新型コロナウイルス感染拡大による緊急事態宣言が1月7日に1都3県に、1月13日には11の都府県にも発出されました。
緊急事態宣言が発出されたことで、急遽テレワークになった、もしくはテレワークが増えた方も多いのではないでしょうか。
厚生労働省より「これからのテレワークでの働き方に関する報告書」が2020年12月25日に公表されました。
報告書には前回の緊急事態宣言(2020年4月7日)を機にテレワークが広まったが、緊急事態宣言が解除されるとテレワークを取りやめてしまう企業も増えてしまったことから、ウィズコロナの時代を見据えテレワークを定着させていくことが重要であることが述べられています。

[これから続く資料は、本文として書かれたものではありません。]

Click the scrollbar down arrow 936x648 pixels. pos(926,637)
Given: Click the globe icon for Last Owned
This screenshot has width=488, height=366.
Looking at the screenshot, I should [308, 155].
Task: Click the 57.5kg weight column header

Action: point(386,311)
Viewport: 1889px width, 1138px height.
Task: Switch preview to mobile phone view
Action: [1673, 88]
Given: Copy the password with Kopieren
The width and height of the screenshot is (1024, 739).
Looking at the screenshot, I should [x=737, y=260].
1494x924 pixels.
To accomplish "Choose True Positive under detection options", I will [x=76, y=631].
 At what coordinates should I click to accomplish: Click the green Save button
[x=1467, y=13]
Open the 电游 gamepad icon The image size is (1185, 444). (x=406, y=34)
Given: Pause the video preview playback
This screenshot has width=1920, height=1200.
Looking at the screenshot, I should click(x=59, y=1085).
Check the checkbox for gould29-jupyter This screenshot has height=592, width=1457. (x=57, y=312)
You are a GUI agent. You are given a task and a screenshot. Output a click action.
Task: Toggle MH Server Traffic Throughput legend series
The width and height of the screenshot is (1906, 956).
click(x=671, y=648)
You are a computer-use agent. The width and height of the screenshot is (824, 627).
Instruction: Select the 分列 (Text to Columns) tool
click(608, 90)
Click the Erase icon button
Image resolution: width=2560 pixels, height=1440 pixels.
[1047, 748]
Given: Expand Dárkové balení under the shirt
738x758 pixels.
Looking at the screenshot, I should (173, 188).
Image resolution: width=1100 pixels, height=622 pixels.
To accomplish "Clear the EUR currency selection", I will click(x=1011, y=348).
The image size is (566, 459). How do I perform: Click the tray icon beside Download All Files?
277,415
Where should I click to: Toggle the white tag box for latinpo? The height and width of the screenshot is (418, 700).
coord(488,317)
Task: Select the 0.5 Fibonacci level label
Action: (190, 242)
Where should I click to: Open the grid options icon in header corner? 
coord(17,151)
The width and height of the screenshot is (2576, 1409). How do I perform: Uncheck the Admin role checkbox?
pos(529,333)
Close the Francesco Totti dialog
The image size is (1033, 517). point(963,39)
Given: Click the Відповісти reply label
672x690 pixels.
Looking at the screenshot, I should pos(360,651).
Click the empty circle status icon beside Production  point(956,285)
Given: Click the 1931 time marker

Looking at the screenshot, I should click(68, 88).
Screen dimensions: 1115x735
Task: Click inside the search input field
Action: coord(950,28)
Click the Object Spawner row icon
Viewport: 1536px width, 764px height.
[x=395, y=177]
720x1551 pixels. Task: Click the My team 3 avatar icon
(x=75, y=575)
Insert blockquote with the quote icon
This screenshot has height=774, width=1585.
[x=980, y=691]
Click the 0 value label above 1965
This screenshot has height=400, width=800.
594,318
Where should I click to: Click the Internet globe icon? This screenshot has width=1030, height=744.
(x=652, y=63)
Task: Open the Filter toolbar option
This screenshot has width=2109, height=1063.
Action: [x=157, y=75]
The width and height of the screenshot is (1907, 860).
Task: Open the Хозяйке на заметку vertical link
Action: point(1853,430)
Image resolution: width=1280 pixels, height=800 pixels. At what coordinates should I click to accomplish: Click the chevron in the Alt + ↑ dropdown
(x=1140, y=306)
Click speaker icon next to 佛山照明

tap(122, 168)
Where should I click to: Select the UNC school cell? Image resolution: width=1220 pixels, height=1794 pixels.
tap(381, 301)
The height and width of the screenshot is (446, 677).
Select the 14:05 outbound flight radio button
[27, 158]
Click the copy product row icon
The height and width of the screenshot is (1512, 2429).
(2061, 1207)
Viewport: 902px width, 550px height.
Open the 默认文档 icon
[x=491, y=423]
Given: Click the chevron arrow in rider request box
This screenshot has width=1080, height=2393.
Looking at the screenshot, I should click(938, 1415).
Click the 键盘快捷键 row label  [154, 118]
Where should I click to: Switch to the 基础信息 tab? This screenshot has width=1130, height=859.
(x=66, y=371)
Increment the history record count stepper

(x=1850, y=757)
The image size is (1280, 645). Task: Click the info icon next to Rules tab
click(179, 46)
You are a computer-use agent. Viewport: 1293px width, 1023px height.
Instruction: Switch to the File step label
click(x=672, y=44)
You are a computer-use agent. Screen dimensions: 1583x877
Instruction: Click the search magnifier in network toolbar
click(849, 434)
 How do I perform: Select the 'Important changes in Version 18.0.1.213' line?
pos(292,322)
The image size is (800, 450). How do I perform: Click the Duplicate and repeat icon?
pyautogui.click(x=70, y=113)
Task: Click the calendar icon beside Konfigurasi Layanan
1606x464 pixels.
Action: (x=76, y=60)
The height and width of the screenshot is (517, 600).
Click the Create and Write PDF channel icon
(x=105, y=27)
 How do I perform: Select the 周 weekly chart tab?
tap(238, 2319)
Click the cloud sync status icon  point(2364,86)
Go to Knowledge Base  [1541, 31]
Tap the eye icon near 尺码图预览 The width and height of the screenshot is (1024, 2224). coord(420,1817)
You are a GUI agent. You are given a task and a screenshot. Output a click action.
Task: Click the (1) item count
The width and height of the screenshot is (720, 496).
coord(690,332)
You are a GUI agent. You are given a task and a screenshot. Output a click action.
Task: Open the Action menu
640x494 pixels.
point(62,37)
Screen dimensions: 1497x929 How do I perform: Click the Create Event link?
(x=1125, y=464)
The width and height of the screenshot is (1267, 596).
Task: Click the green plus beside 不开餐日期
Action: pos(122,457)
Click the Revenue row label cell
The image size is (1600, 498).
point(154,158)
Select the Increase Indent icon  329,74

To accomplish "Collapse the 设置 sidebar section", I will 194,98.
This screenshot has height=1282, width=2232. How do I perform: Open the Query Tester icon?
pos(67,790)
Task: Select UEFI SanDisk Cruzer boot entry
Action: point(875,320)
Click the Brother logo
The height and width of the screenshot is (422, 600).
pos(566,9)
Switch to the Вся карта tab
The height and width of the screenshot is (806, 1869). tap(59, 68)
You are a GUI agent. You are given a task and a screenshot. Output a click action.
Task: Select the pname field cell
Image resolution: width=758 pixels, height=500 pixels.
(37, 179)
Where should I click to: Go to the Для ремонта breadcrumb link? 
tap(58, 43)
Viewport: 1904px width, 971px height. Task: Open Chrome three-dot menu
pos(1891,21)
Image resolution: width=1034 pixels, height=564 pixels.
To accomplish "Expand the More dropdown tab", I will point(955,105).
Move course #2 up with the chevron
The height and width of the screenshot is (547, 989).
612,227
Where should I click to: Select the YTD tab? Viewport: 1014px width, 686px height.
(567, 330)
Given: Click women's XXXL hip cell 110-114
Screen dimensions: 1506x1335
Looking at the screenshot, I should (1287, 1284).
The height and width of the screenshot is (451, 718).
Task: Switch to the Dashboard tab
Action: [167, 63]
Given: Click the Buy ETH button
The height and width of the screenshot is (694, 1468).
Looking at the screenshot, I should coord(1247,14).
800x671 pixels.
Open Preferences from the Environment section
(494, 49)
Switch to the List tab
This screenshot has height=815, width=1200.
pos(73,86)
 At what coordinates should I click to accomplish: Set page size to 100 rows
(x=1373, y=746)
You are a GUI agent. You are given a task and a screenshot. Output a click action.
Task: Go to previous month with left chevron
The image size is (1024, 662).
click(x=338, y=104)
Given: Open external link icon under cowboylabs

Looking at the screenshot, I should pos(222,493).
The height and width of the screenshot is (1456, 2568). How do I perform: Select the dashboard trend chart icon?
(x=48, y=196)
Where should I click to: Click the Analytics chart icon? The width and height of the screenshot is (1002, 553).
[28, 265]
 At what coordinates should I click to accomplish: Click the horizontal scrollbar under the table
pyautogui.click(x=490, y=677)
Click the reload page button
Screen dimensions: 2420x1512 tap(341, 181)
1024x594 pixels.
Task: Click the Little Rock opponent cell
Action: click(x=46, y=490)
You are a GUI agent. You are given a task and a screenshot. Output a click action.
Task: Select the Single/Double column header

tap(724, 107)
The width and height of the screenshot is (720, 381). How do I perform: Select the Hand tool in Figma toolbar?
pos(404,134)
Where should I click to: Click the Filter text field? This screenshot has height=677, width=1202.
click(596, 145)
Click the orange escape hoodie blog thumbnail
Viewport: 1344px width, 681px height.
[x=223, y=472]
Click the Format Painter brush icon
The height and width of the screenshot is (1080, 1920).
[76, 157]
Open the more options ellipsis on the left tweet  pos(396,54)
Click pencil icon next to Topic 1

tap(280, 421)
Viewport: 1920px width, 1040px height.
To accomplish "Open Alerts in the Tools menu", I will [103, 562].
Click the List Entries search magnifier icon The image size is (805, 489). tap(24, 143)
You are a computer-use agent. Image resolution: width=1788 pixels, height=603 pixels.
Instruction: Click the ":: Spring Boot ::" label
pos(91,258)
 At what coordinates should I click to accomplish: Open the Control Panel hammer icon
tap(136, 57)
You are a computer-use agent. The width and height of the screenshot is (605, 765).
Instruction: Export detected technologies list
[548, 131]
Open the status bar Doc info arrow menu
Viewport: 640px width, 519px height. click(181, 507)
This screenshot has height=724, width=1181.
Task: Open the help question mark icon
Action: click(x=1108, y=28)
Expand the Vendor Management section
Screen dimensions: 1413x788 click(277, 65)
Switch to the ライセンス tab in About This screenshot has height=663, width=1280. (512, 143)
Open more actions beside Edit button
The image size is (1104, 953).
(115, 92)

また、テレワークを実際に行った方の大半はテレワークを継続したいと望んでおり、テレワークをしたことがない方もテレワークしてみたいという意見が多かったようです。
気になるテレワークについての調査結果
以下では、「これからのテレワークでの働き方に関する報告書」をご紹介してきます。
テレワークを導入している企業・業種の特徴は以下のことがわかりました。
・ 企業規模が大きいほどテレワークの導入率が高い
・ 業種は医療・福祉では導入率が低く、情報通信業が高い
一方でテレワークの未導入の企業からは、以下の理由があがっています。
・ 業務的に難しい
・ 情報セキュリティ対策が難しい
・ 資料が電子化されていないから
また、テレワーク導入によるい効果は以下のとおりです。
・ 通勤による心身の負担が減った
・ 隙間時間ができ、時間の有効活用ができるようになった
・ 自然災害やその他感染症の流行時に事業継続性を確保できるようになった
・ 仕事と家庭の両立ができ、従業員の離職防止につながった
・ 出社しないとできないと思っていた仕事が実はテレワークできたということに気づけた
・ 出張や外出の心身の負担や、費用の負担が減った
・ 管理職や経営層の間でテレワークの理解が深まった
しかし、以下のような課題も浮き彫りになりました。
① 同僚や部下、上司とのコミュニケーションが取りにくい
② 在宅勤務可能な業務が限られている
③ 非正規雇用者のテレワーク率が低く不公平感を生んでいる
こうしたデメリットへの対策は以下の取り組みがみられます。
① 出社と組み合わせてコミュニケーションを行う
② 「テレワークができない業種なので、テレワークは行わない」と安易に結論づけず、経営者の意識を変えること、業務の見直しを行うことが望ましい
③ 雇用形態に関わらず、またテレワークに限らず、あらゆる待遇について不合理な差を設けないよう留意する必要がある
また、企業が行政に求めるテレワーク支援策としては以下があがっています。
・ テレワーク費用の助成
・ テレワーク導入に関するマニュアルやガイドラインを提供してほしい
・ テレワークの導入による好事例が知りたい
さらに、テレワーク実施に際して評価の課題も以下のとおりあるようです。
① 出社した従業員と違い、成果を生み出す過程を把握しづらく、評価をしづらい
② テレワークを行う労働者は人事評価についてどのような評価基準なのか把握しづらい
③ チームへの貢献度が見えづらい
これら課題の対応としては以下があげられました。
①、②に関して:人事が評価に関する具体的なルールを決め、労働者に明確に説明することが望ましい
③に関して:メール等により、チームへの情報提供を行うなど、具体的行動が評価対象の一つになることを示す、評価者に関しても適正な評価ができるよう訓練を行う
そのほかにもテレワークと出社の人事評価方法を変える場合は、誰もがテレワークを行えるよう留意して設定する必要があるとしています。
また、テレワークを行う際、企業と従業員のどちらがどのように費用を負担するか、あらかじめ労使で話し合い、就業規則に盛り込んでおくのが望ましいとされています。
そのほかテレワークでの注意点
このほか、テレワークにおける注意点をご紹介します。
プライベートの確保
労働時間等が同一企業でバラバラになることにより、プライベートを侵害しないようなしくみを構築することも重要です。
インターバル制度の活用
長時間労働にならないよう、インターバル制度をとり入れることも有効とされています。
健康状況の管理やメンタルヘルス
オンラインで双方向のコミュニケーションを取ることにより、職場の上司、同僚、産業医等に相談しやすい環境づくりが重要です。
作業環境についての懸念
例えば産業医が職場巡視で行うような証明の照度やパソコンの配置等は従業員が簡単に行えるようなチェックリストを作成し、労使が協力して改善を図ることが望ましいとされています。
まとめ
政府は今後もこれからの新しい生活様式「ウィズコロナ」「ポストコロナ」に対応したテレワークという働き方を推し進めていく方針です。
企業の労務担当者はテレワークを行う際、上記の点に留意し、ガイドライン等を活用していきましょう。